POSIX BRE and ERE metacharacters
Character | BRE/ERE | Meaning in a pattern |
---|---|---|
\ | Both | Turn off the special meaning of the following character. Occasionally, enable aspecial meaning for the following character in BRE, such as for (…) and {…}. |
. | Both | Match any single character except NUL. Individual programs may also disallow matching newline. |
* | Both | Match any number (or none) of the single character that immediately precedes it. For EREs, the preceding character can instead be a regular expression. For example, since . (dot) means any character, .* means “match any number of any character.” For BREs, * is not special if it’s the first character of a regular expression. |
^ | Both | Match the following regular expression at the beginning of the line or string. BRE: special only at the beginning of a regular expression. ERE: special everywhere. |
$ | Both | Match the preceding regular expression at the end of the line or string. BRE: special only at the end of a regular expression. ERE: special everywhere. |
[…] | Both | Termed a bracket expression, this matches any one of the enclosed characters. A hyphen (-) indicates a range of consecutive characters. (Caution: ranges are locale-sensitive, and thus not portable.) A circumflex (^) as the first character in the brackets reverses the sense: it matches any one character not in the list. A hyphen or close bracket (]) as the first character is treated as a member of the list. All other metacharacters are treated as members of the list (i.e., literally). Bracket expressions may contain collating symbols, equivalence classes, and character classes (described shortly). |
\{n,m\} | BRE | Termed an interval expression, this matches a range of occurrences of the single character that immediately precedes it. {n} matches exactly n occurrences, {n,} matches at least n occurrences, and {n,m} matches any number of occurrences between n andm. n andm must be between 0 and RE_DUP_MAX (minimum value: 255), inclusive. |
\(…\) | BRE | Save the pattern enclosed between \( and \) in a special holding space. Up to nine subpatterns can be saved on a single pattern. The text matched by the subpatterns can be reused later in the same pattern, by the escape sequences \1 to \9. For example, \(ab\).*\1 matches two occurrences of ab, with any number of characters in between. |
\n | BRE | Replay the nth subpattern enclosed in \( and \) into the pattern at this point. n is a number from 1 to 9, with 1 starting on the left. |
{n,m} | ERE | Just like the BRE \{n,m\} earlier, but without the backslashes in front of the braces. |
+ | ERE | Match one or more instances of the preceding regular expression. |
? | ERE | Match zero or one instances of the preceding regular expression. |
| | ERE | Match the regular expression specified before or after. |
(…) | ERE | Apply a match to the enclosed group of regular expressions. |
Additional POSIX bracket expressions
Character classes
A POSIX character class consists of keywords bracketed by [: and :]. The keywords
describe different classes of characters such as alphabetic characters,control
characters, and so on. See Table 3-3.
Collating symbols
A collating symbol is a multicharacter sequence that should be treated as a unit.
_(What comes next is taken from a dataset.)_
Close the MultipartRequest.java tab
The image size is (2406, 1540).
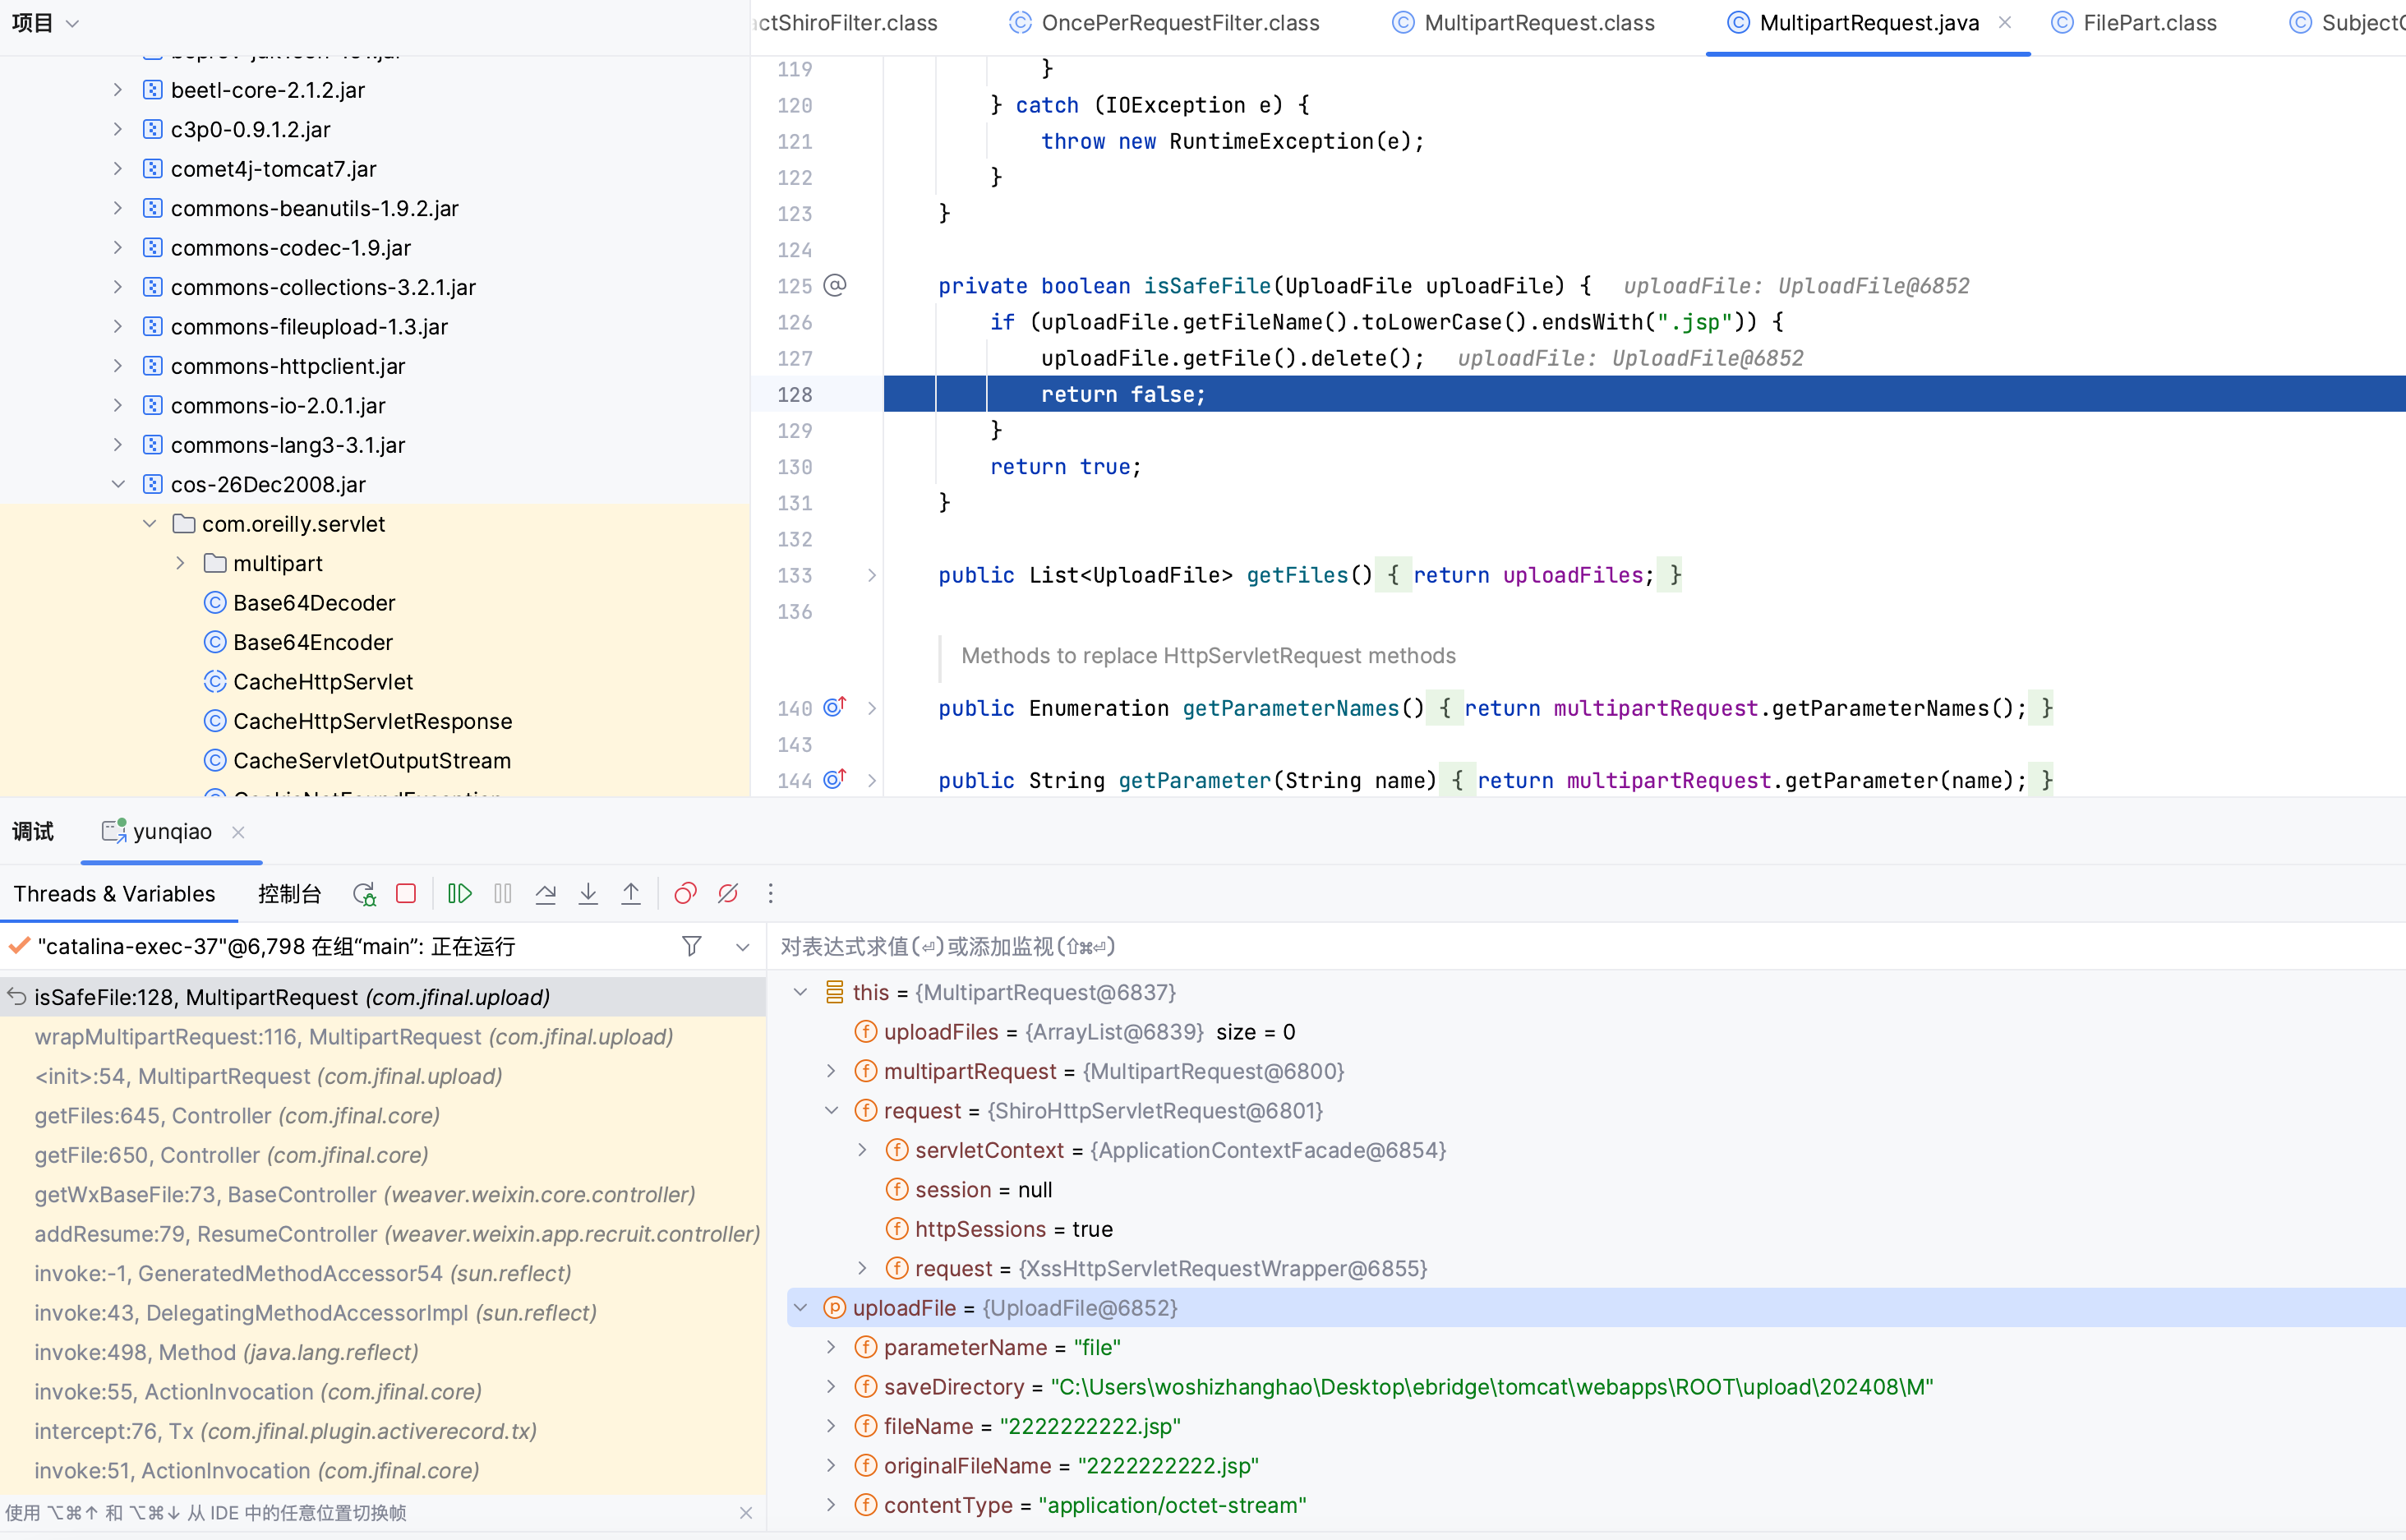coord(2005,23)
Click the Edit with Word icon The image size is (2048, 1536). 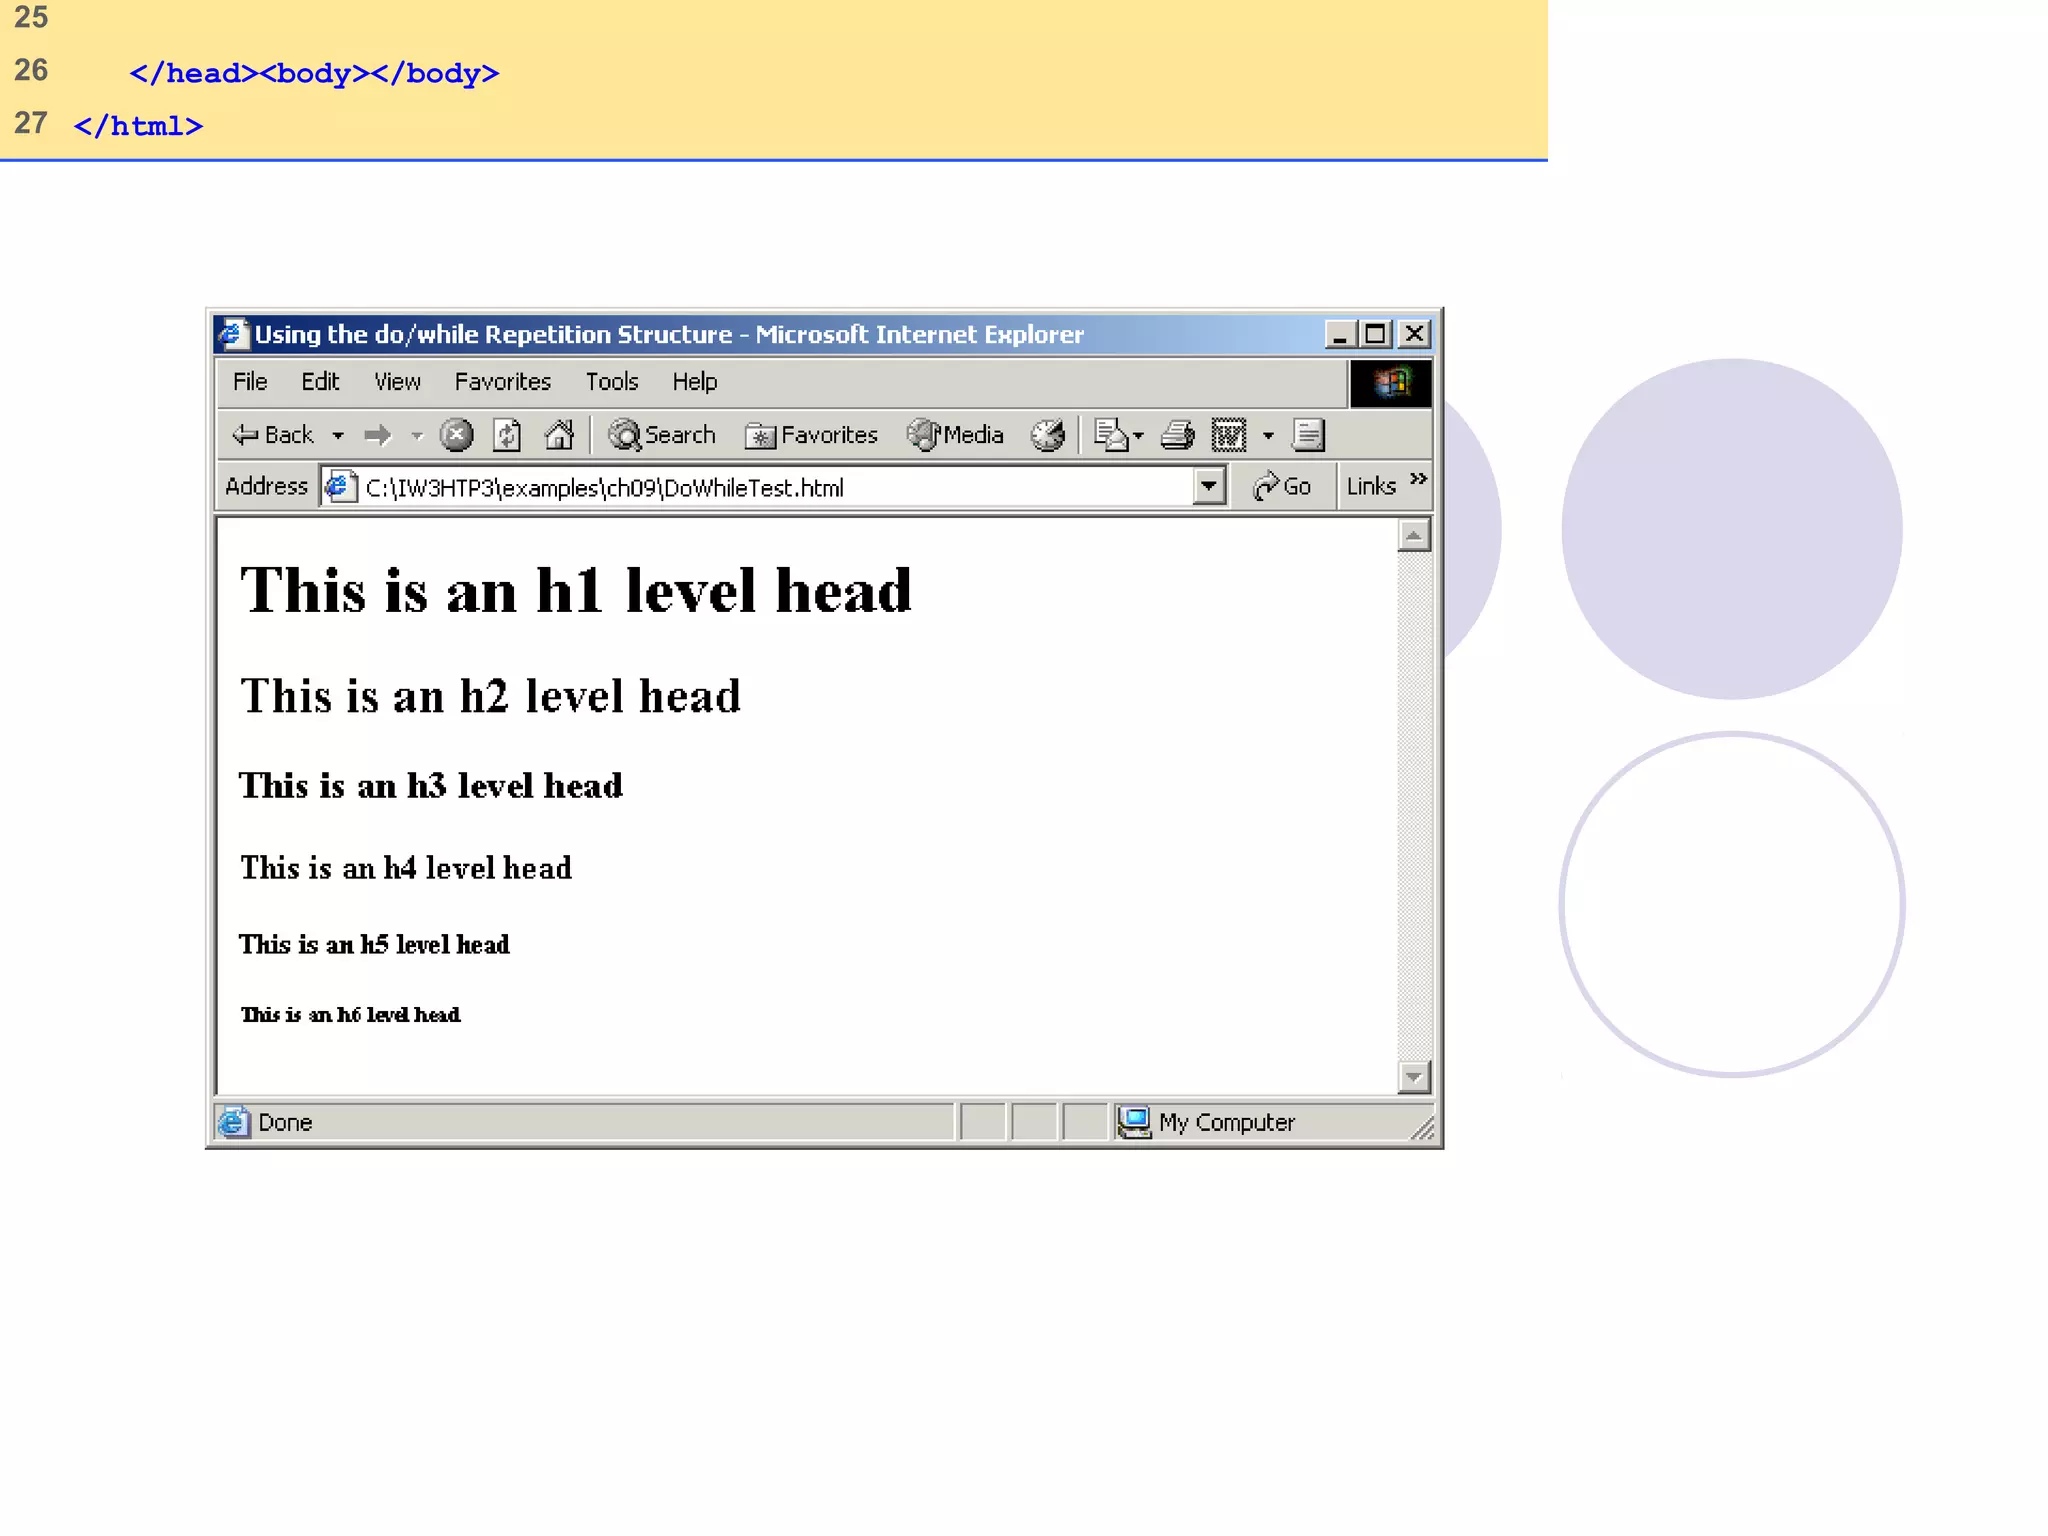[x=1228, y=435]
It consists of the characters bracketed by [. and .]. Collating symbols are specific
to the locale in which they are used.
Equivalence classes
An equivalence class lists a set of characters that should be considered equivalent,
such as e and è. It consists of a named element from the locale,bracketed
by [= and =].
For example, [[:alpha:]!] matches any single alphabetic character or the exclamation mark,and [[.ch.]] matches the collating element ch,but does not match just the letter c or the letter h. In a French locale, [[=e=]] might match any of e, è, ë, ê,or é.
POSIX character classes
Class | Matching characters | Class | Matching characters |
---|---|---|---|
[:alnum:] | Alphanumeric characters | [:lower:] | Lowercase characters |
[:alpha:] | Alphabetic characters | [:print:] | Printable characters |
[:blank:] | Space and tab characters | [:punct:] | Punctuation characters |
[:cntrl:] | Control characters | [:space:] | Whitespace characters |
[:digit:] | Numeric characters | [:upper:] | Uppercase characters |
[:graph:] | Nonspace characters | [:xdigit:] | Hexadecimal digits |
operator precedence
BRE operator precedence from highest to lowest Operator Meaning
Operator | Meaning |
---|---|
[..] [==] [::] | Bracket symbols for character collation |
\metacharacter | Escaped metacharacters |
[] | Bracket expressions |
\(\) \digit | Subexpressions and backreferences |
* \{\} | Repetition of the preceding single-character regular expression |
no symbol | Concatenation |
^ $ | Anchors |
ERE operator precedence from highest to lowest
Operator | Meaning |
---|---|
[..] [==] [::] | Bracket symbols for character collation |
\metacharacter | Escaped metacharacters |
[] | Bracket expressions |
() | Grouping |
* + ? {} | Repetition of the preceding regular expression |
no symbol | Concatenation |
^ $ | Anchors |
| | Alternation |
Regular Expression Extensions
Additional GNU regular expression operators
Operator | Meaning |
---|---|
\w | Matches any word-constituent character. Equivalent to [[:alnum:]_]. |
\W | Matches any nonword-constituent character. Equivalent to [^[:alnum:]_]. |
\< \> | Matches the beginning and end of a word, as described previously. |
\b | Matches the null string found at either the beginning or the end of a word. This is a generalization of the < and > operators. Note: Because awk uses \b to represent the backspace character, GNU awk (gawk) uses \y. |
\B | Matches the null string between two word-constituent characters. |
\’ \` | Matches the beginning and end of an emacs buffer, respectively. GNU programs (besides emacs) generally treat these as being equivalent to ^ and $. |